In Metal, commands are recorded into a command buffer with three different kinds of command encoders: MTLRenderCommandEncoder, MTLComputeCommandEncoder, MTLBlitCommandEncoder, and MTLParallelRenderCommandEncoder. Each encoder has its own create/end call. There is no overall begin/end call for the whold command buffer. So even hal::metal::MetalCommandBuffer implements an overall Begin()/End() call, under the hood it may create a new command encoder for a specific API call.

Timeline semaphore

hal::Semaphore allows host->device, device->host, host->host, and device->device synchronization. It maps to Vulkan timeline semaphore. In Metal world, the counterpart would be MTLSharedEvent. Most of the hal::Semaphore APIs are simple to implement in MetalSharedEvent, with Wait() as an exception. A listener is registered on the MTLSharedEvent with notifyListener:atValue:block: to singal a semaphore to wake the current thread, which is put into sleep by waiting on the semaphore.

Allocator

At the moment the Metal HAL driver just has a very simple hal::Allocator implementation. It just wraps a MTLDevice and redirects all allocation requests to the MTLDevice. No page/pool/slab or whatever. This is only meant to get started. In the future we should have a better memory allocation library, probably by layering the Vulkan Memory Allocator on top of MTLHeap.

Buffer

IREE hal::Buffer maps Metal MTLBuffer. See Memory Management for more details.

Memory Management

Storage type

Metal provides four MTLStorageMode options:

MTLStorageModeShared: The resource is stored in system memory and is accessible to both the CPU and the GPU.
MTLStorageModeManaged: The CPU and GPU may maintain separate copies of the resource, and any changes must be explicitly synchronized.
MTLStorageModePrivate: The resource can be accessed only by the GPU.
MTLStorageMemoryless: The resource’s contents can be accessed only by the GPU and only exist temporarily during a render pass.

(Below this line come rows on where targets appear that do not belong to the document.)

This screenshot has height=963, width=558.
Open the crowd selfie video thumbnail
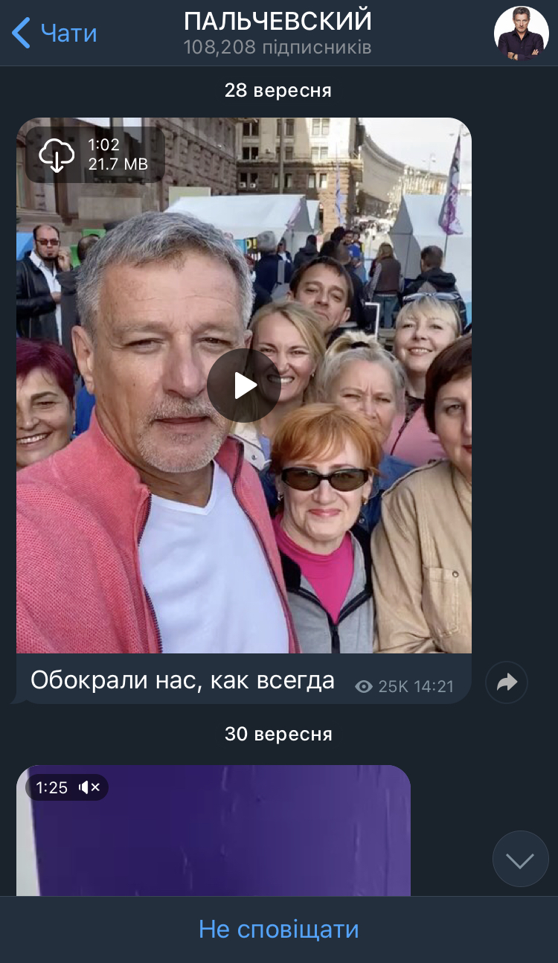click(x=244, y=385)
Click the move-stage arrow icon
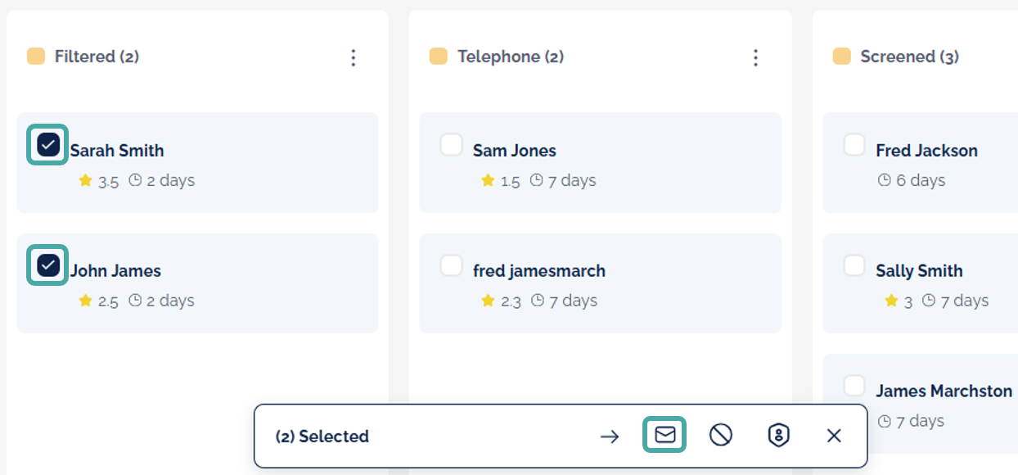 610,437
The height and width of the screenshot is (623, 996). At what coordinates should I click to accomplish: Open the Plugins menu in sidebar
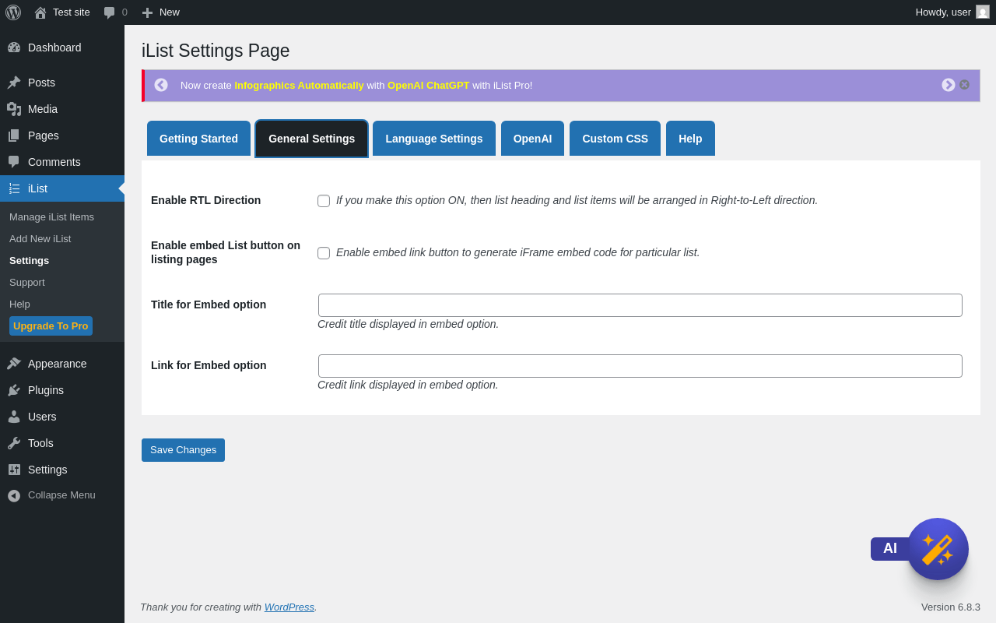click(x=46, y=390)
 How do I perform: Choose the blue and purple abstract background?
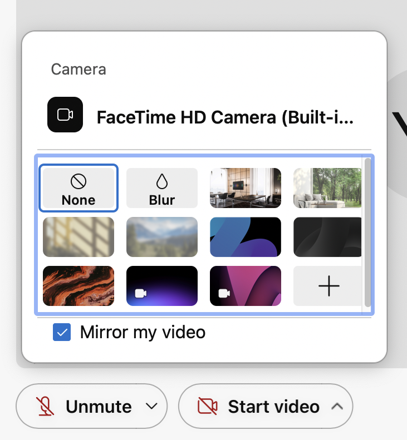tap(246, 237)
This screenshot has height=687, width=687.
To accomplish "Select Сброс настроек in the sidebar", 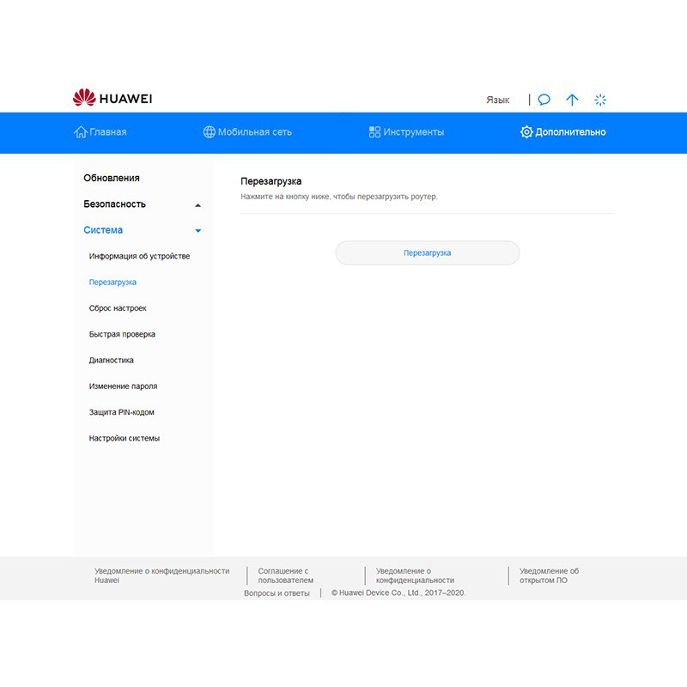I will [x=118, y=308].
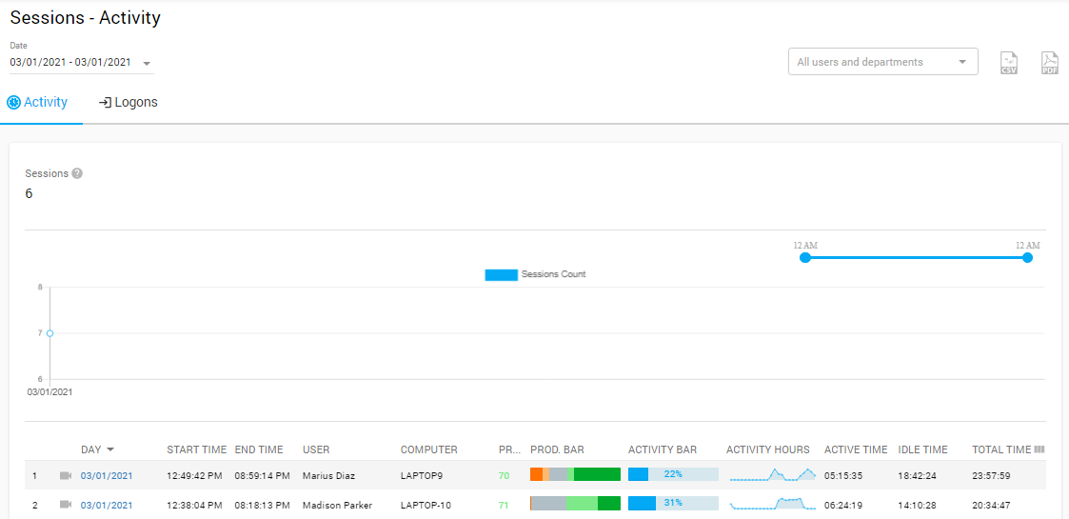Open the video recording for Madison Parker's session
The height and width of the screenshot is (519, 1069).
[x=66, y=504]
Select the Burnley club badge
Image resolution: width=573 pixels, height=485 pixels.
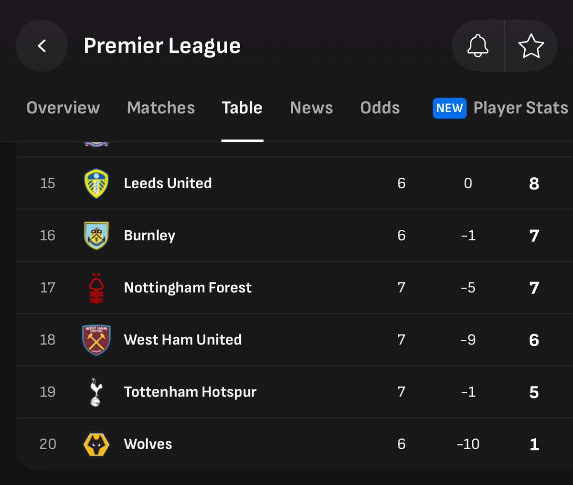(x=96, y=236)
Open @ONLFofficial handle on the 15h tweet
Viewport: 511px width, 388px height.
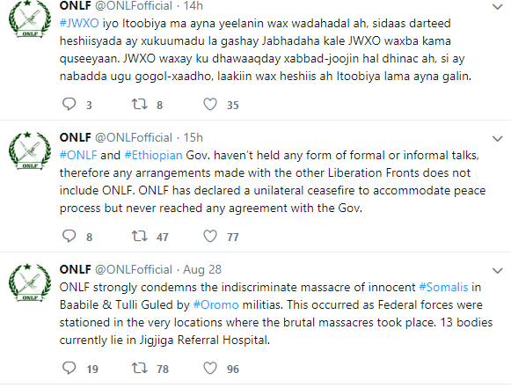click(x=134, y=137)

Among them, MTLStorageModeManaged is only available on macOS.

IREE HAL defines serveral MemoryType. They need to map to the above storage modes:

If kDeviceLocal but not kHostVisible, MTLStorageModePrivate is chosen.
If kDeviceLocal and kHostVisible:
- If macOS, MTLStorageModeManaged can be chosen.
- Otherwise, MTLStorageModeShared is chosen.
If not DeviceLocal but kDeviceVisible, MTLStorageModeShared is chosen.
If not kDeviceLocal and not kDeviceVisible, MTLStorageModeShared is chosen. (TODO: We should probably use host buffer here.)

IREE HAL also allows to create buffers with kHostCoherent bit. This may still be backed by MTLStorageModeManaged MTLBuffers in macOS. To respect the kHostCoherent protocol, the Metal HAL driver will perform necessary InValidate/Flush operations automatically under the hood.